◆ Problem ◆
Write the next part of the account of the first gas attack at Ypres, beginning right after its last sentence.

===== Reading text =====

The newspapers we got at that time were generally a good many days old, and censored at that, and our chief source of news about the war in other people’s parts of the line was a summary of so-called information issued from headquarters, which percolated down to the battalion and, like every other summary before and since, went by the name of “Comic Cuts.”

Somewhere about the middle of the month we heard that in somebody else’s summary had appeared a paragraph to the effect that a deserter from the German lines up in the salient had told a cock-and-bull story of how they intended to poison us all with a cloud of gas, and that tanks full of the poison gas were already installed in their trenches.

Of course nobody believed him. The statement was “passed for information for what it is worth.” And as nobody ever believed anything that appeared in Comic Cuts in any case, we were not disposed to get the wind up about it. And then, about a week later, on April 22, 1915, was launched the first gas attack; and another constant horror was added to an already somewhat unpleasant war. Details about the attack are still somewhat meagre, for the simple reason that the men who could have told much about it never came back.

The place chosen for the first gas attack was in the northeast part of the Ypres salient at that part of the line where the French and British lines met, running down from where the trenches left the canal near Boesinghe. On the French right was the —— Regiment of Turcos, and on the British left were the Canadians.

Try to imagine the feelings and the condition of the coloured troops as they saw the vast cloud of greenish-yellow gas spring out of the ground and slowly move down wind toward them, the vapour clinging to the earth, seeking out every hole and hollow and filling the trenches and shell holes as it came. First wonder, then fear; then, as the first fringes of the cloud enveloped them and left them choking and agonised in the fight for breath—panic. Those who could move broke and ran, trying, generally in vain, to outstrip the cloud which followed inexorably after them.

The majority of those in the front line were killed—some, let us hope, immediately, but most of them slowly and horribly. It is not my intention to try to play upon feelings, but those of us who have seen men badly gassed can only think with horror of a battlefield covered with such cases, over which the Germans subsequently advanced.

===== Material shown =====

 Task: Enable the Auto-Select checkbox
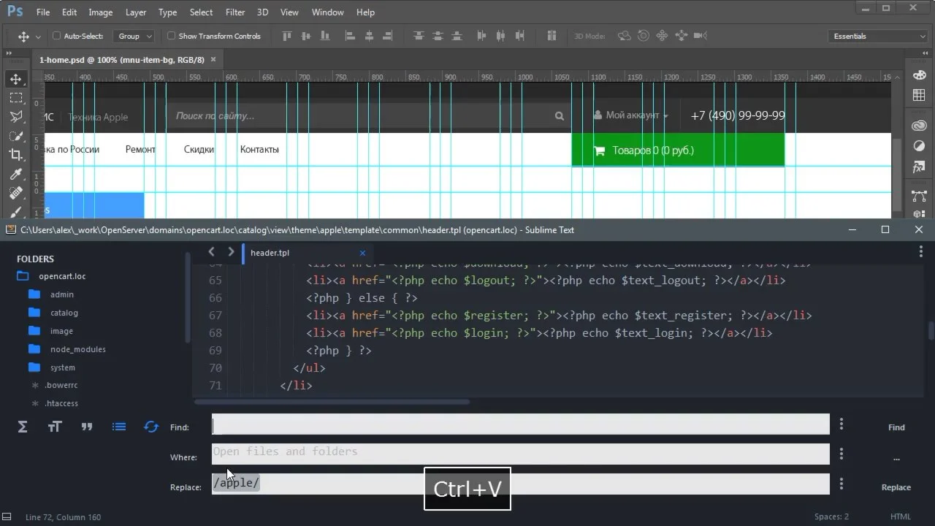click(57, 36)
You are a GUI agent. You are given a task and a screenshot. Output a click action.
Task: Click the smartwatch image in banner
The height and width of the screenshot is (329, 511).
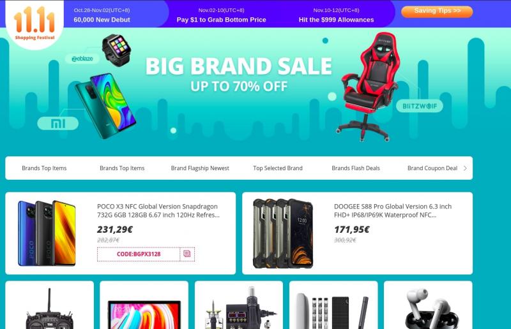click(116, 50)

=====

◆ Response to the task ◆
The Canadians on the British left fared both better and worse than the French coloured troops. Only their left appears to have been in the main path of the poison cloud, but there is little doubt that in the thickest part those who did not escape either to a flank or to the rear were killed on the field. Thousands of those in the support trenches and reserve lines and in billets behind the line were suffocated—many to die later in the field ambulances and casualty clearing stations.

Of those on the fringe of the cloud many saved themselves by burying their faces in the earth. Others wrapped mufflers round their mouths and noses or stuffed handkerchiefs into their mouths. Many of these men were saved by their presence of mind, for though gassed at the time they recovered later, after treatment in the hospitals.

It is on record that the Canadians, with handkerchiefs or mufflers tied over their mouths, continued to engage the Germans and that a number of them actually charged back through the gas cloud in an endeavour to reach the enemy. What became of them is not known.

In this way a big gap was made in the Allied lines, through which the Germans advanced. But the Canadians quickly formed a flank on the left and stoutly engaged the enemy, with such success that they first slowed up and then brought to a halt the advance of the Germans. It was this prompt action and gallant resistance that probably saved the day.